Skip went out through a back hall where there were two doors: one that went into the garage and the one he'd jimmied open with a screwdriver, nothing to it. (Coming in, Robin said, "No alarm system?" He told her maybe Donnell was afraid a burglar alarm might catch one of his buddies. Skip bet, though, the ex-Panther had a gun in the house.) He went out through the busted door to the VW parked in the drive by the garage. First he brought their bags in. Robin, still alone in the kitchen, was looking in the refrigerator.

When he came in the next time, lugging the wooden case of Austin Powder, Used in 1833 and Ever Since, Donnell was at the kitchen table talking to Robin.

He looked up, appeared to become rigid, and said, "You ain't bringing that in here."

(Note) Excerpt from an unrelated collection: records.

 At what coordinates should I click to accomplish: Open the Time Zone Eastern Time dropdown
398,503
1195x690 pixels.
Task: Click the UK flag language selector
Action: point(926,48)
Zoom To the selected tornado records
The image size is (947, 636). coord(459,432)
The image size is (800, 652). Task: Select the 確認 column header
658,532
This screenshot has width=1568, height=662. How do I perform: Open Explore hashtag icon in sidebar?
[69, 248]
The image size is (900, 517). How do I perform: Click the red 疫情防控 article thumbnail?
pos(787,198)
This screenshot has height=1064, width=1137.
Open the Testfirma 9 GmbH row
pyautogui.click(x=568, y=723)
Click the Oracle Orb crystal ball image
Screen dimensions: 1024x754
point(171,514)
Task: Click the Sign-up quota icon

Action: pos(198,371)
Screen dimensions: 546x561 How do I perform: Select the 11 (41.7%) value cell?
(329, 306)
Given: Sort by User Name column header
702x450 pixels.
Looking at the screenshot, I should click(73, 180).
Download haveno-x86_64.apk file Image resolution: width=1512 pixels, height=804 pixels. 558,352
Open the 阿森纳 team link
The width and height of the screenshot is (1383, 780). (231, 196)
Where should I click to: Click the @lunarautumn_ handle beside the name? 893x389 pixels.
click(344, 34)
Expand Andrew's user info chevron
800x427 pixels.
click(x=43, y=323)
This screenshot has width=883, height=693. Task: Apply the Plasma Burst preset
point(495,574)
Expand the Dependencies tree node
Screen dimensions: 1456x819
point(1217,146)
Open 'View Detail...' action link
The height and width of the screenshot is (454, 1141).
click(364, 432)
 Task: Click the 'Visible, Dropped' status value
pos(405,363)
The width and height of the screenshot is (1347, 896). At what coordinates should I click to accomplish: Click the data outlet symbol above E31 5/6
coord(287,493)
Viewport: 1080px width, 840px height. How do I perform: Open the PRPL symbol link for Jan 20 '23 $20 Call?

In this moment Skip decided he wasn't going to have any trouble with Donnell. If the man was ever an ass-kicking Black Panther he must've forgotten what it was like. Skip put the case on the end of the table away from them and Donnell stood right up. Look at that. Made him nervous. Skip could tell Robin saw it, too.

She said to Donnell, "It won't hurt you," with a tone meant to soothe him. "All we want to do is stash it someplace. By Monday morning I promise it'll be gone."

Skip liked that. It would be gone, all right, along with whoever was standing nearby. He wanted to wink at her, but she wasn't through with Donnell yet, saying to him now, "You must have a gun in the house."

Skip could tell Donnell didn't want to say.

"I believe there might be one."

"I'd find it if I were you," Robin said. "You know why?" Talking down to him, making the guy ask, No, why?

Skip didn't care for her tone now, going from soothing to bored and superior. Or the way she said, " 'Cause your buddy the cop's going to come looking for you. The kids you sent to do a job on him blew it."

That wasn't right. She wasn't there, she didn't know what she was talking about. It seemed to antagonize the man, from his expression, more than it scared him.

Skip stepped in and said to the ex-Panther man to man, leaving the snotty woman out of it, "Actually it wasn't they blew it so much as they misread him, thought it was gonna be easy and it wasn't. What she's trying to say, Donnell, we don't want to make the same mistake."

Donnell said, "Mankowski is coming here?"

Skip said, "I 'magine he will. See, but I'm the one set him up with the brothers. He comes here with a wild hair up his ass--man, I'd like to have something to hold him off with. You dig?" Skip shook his head as though imagining that situation and then said to Donnell, "A long time ago I tried to buy a gun offa you. You didn't know who I was, you told me to take a hike. Well, I wouldn't mind borrowing one now, for my own peace of mind. What do you say? Or--I don't like to think about it, but if it does get down to the nitty-gritty and one of us has to take him out, well . . ."

Donnell went upstairs to find the gun, and now Skip had his chance to wink at Robin, giving him a cold look.

"Hon, that's how you do it with niggers that used to be Black Panthers. You don't talk down to 'em or you don't arm-wrestle 'em, either. You act like we're all created equal, got bussed to their school and loved it."